Call to Link Australia, New Zealand, Taiwan and Hong Kong to ASEAN

January 7, 2001 - 0:0
SINGAPORE Former Indonesian foreign minister Ali Alatas has called for the ASEAN plus three forum to be extended to take in Australia, New Zealand, Taiwan and Hong Kong.

In an address to a regional outlook seminar here, Alatas said an extended forum should focus on economic, social and technical cooperation.

The Association of Southeast Asian Nations (ASEAN) is already working on a regional free trade zone with Australia and New Zealand, aiming to merge the 10-nation ASEAN Free Trade Area with the Australasian closer economic relations pact.

In his address Friday night, Alatas said the economic interdependence and cooperation between ASEAN and its current plus-three partners -- Japan, China and South Korea -- were now "facts of life."

The tie-up could be enhanced if it was developed into an institutional framework that would "help member countries meet the challenges of globalization."

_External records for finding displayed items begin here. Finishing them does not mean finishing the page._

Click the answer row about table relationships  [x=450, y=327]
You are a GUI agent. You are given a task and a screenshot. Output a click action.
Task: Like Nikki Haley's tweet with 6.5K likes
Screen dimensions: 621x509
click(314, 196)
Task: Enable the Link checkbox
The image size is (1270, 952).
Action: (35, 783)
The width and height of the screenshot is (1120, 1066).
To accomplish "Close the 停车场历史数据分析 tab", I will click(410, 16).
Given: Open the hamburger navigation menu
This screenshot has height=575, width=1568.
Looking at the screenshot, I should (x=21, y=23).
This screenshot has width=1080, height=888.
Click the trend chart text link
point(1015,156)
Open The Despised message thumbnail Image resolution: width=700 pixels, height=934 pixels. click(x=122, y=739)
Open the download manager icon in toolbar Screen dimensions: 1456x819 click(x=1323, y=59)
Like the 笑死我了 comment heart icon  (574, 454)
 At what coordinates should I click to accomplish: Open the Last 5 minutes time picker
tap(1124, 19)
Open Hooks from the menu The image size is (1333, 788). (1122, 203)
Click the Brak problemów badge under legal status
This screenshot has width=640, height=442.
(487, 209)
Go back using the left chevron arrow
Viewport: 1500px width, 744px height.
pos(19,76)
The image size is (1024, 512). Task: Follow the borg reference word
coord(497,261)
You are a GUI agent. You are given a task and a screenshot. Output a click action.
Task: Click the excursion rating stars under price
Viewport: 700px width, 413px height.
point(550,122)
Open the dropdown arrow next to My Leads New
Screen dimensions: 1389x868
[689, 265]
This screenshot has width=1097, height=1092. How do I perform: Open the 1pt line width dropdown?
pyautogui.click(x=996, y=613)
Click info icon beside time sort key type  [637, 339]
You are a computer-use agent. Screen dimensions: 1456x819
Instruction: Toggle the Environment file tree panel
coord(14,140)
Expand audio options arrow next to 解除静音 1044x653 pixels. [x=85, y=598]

But the influential ASEAN figure and Indonesian foreign policy chief under presidents Suharto and B.J. Habibie said the link should be limited to economic and social cooperation.

"It would not be appropriate to venture into cooperation on political and security issues at the moment," he said because of substantive differences in policy among East and Southeast Asian countries.

But the arrangement "will not fail to contribute to peace and stability in this region."

In due course, he said, ASEAN should consider the informal participation of New Zealand, Australia, Hong Kong and Taiwan in line with its economic principles, AFP reported.

ASEAN groups Singapore, Malaysia, Indonesia, Thailand, the Philippines, Brunei, Vietnam, Laos, Cambodia and Myanmar.